### PROVIDED TEXT
Alex discovers that her mother was captured by Ezmia, the "Enchantress", who cursed Sleeping Beauty as a young baby, and that the Sleeping Kingdom was in ruin. Since she couldn't get to the Land of Stories through the book, she sneaks out of the house and bikes to her grandmother's house, hoping to find a way to the Land of Stories. The next day, she almost falls off of a bridge. Unexpectedly, Conner saves her and admits that he had followed her. They eventually go to their grandmother's house, which had a glowing painting in it. Alex knows that this is a portal to the fairy-tale world. Suddenly, Alex and Conner find themselves in The Land of Stories. They eventually find Froggy, who is once again in frog form as a disguise, after being turned back into a human at the end of the first book. All three travel to the Red Riding Hood Kingdom, where the Enchantress seemed to be destroying symbolic historic sights. Alex and Conner then attend a meeting only for the kings and queens by persuading Red to wear a dress that they could hide under. At the meeting, the Enchantress captures Alex and Conner's grandmother, revealing that she had captured 'Alex', but instead got Charlotte, their mother, who pretended to be Alex. At Red's castle, Conner learns of something called the Wand of Wonderment, which makes the holder invincible. To create it, one must find the six most valuable things of the six most hated people in the world. To help find all the items, Red asks the villagers to all pitch in to make a flying ship out of all her baskets.

When the ship is completed, Alex, Conner, Red, Froggy, Goldilocks, and Jack fly the ship across The Land of Stories. They obtain the ice scepter of The Snow Queen, the wedding ring of Cinderella's stepmother, the giant's harp, the glass from the Evil Queen's mirror, and the jewels of the Sea Witch. However, they are unclear on what the Enchantress's most prized possession is. After landing in the Troll and Goblin territory, they discover that Trollbella, a female troll that likes Conner, is now queen and that Bob traveled to the Land of Stories as well. They meet the ghost of Old Queen Beauty in the Eastern Kingdom, who says that the Enchantress' most prized possession is her pride.

The Enchantress uses her vines to drag Conner, Red, Froggy, Goldilocks, and Jack to the coliseum. Alex tries to defeat Ezmia by subtly stealing her pride, but she is blasted off of the coliseum. Because she was holding the Wand of Wonderment, she is saved from death. However, when she reaches the ground, she faints. Alex then has a dream that she was talking to Alice from Alice in Wonderland, Lucy from Narnia, Dorothy Gale from Oz, and Wendy Darling from Neverland, who advise her on the situation. Alex wakes up and goes back up the coliseum using a flying horse. When she arrives, she drops the Wand in front of Ezmia. Ezmia tries to kill Alex with the Wand after Alex stripped her of her powers (until Ezmia got hold of the Wand of Wonderment) but Rumpelstiltskin jumps in front of the blast to save Alex out of guilt for what he has tried to do for Ezmia. Conner destroys the Wand, so all the magic is taken from Ezmia's body and she dies.

### TASK 1
Reproduce the stretch of the plot summary from "When the ship" through "is her pride.".
### TASK 2
Pick up the plot summary after its final sentence and carry it forward.

### INFORMATION SUPPLIED
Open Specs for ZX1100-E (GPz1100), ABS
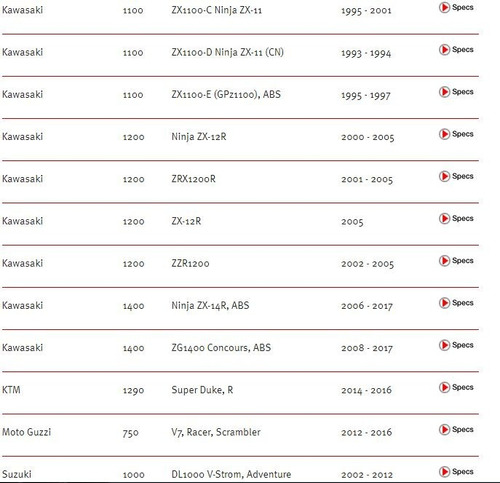Image resolution: width=500 pixels, height=483 pixels. coord(456,91)
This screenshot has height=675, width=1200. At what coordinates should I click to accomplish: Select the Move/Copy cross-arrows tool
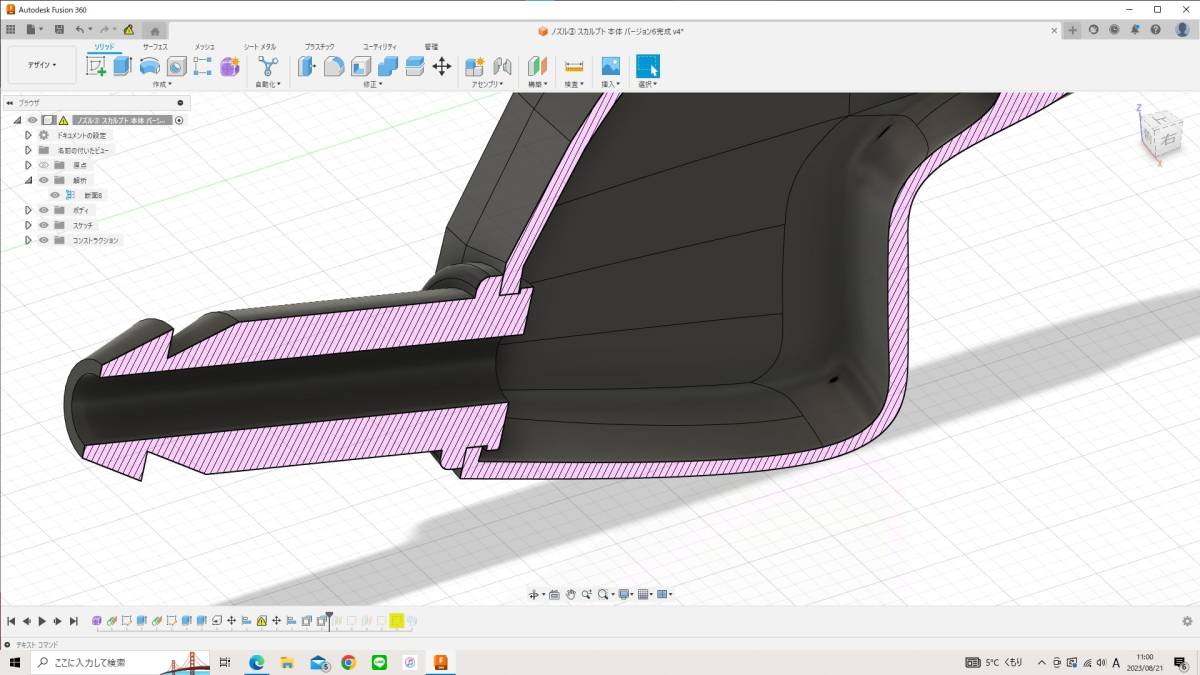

### REPLY 1
When the ship is completed, Alex, Conner, Red, Froggy, Goldilocks, and Jack fly the ship across The Land of Stories. They obtain the ice scepter of The Snow Queen, the wedding ring of Cinderella's stepmother, the giant's harp, the glass from the Evil Queen's mirror, and the jewels of the Sea Witch. However, they are unclear on what the Enchantress's most prized possession is. After landing in the Troll and Goblin territory, they discover that Trollbella, a female troll that likes Conner, is now queen and that Bob traveled to the Land of Stories as well. They meet the ghost of Old Queen Beauty in the Eastern Kingdom, who says that the Enchantress' most prized possession is her pride.

### REPLY 2
After that, Bob finally proposes to Charlotte and they get married in Queen Cinderella's castle for Queen Cinderella to thank Charlotte for taking care of their baby. When it is time to leave, Alex claims that she is meant to stay in the Land of Stories and that Conner should share their stories in the real world. The twins then believe that they were to be separated forever after the fairies decided to seal all portals leading to and from The Land of Stories. Later, Conner fetches Cinderella's stepmother and stepsisters to go back to his world, Conner also shares their stories in the Otherworld.

A Grimm Warning
A Grimm Warning is the third installment in the series and was published on July 8, 2014.

At the beginning of the third book, Alex is in her coronation as Fairy Godmother. Meanwhile, Conner is at school in the real world and is questioned about where his sister is. Conner goes on a school trip to Germany to hear never before heard stories by the Brothers Grimm that was recently found in a time capsule. The good news for Conner is that the girl he has a crush on, Bree Campbell, is attending. The bad news is that four rude girls called the Book Huggers are also going.

As for Alex, she keeps messing up her spells. She eventually meets a farm boy named Rook Robins, whom she takes liking into. She becomes torn later in the story because her grandmother is dying and she feels like she is killing her. The fairy godmother is dying because she finally finds a replacement; now the Fairy Godmother can rest knowing the fairy tale world rests in good hands.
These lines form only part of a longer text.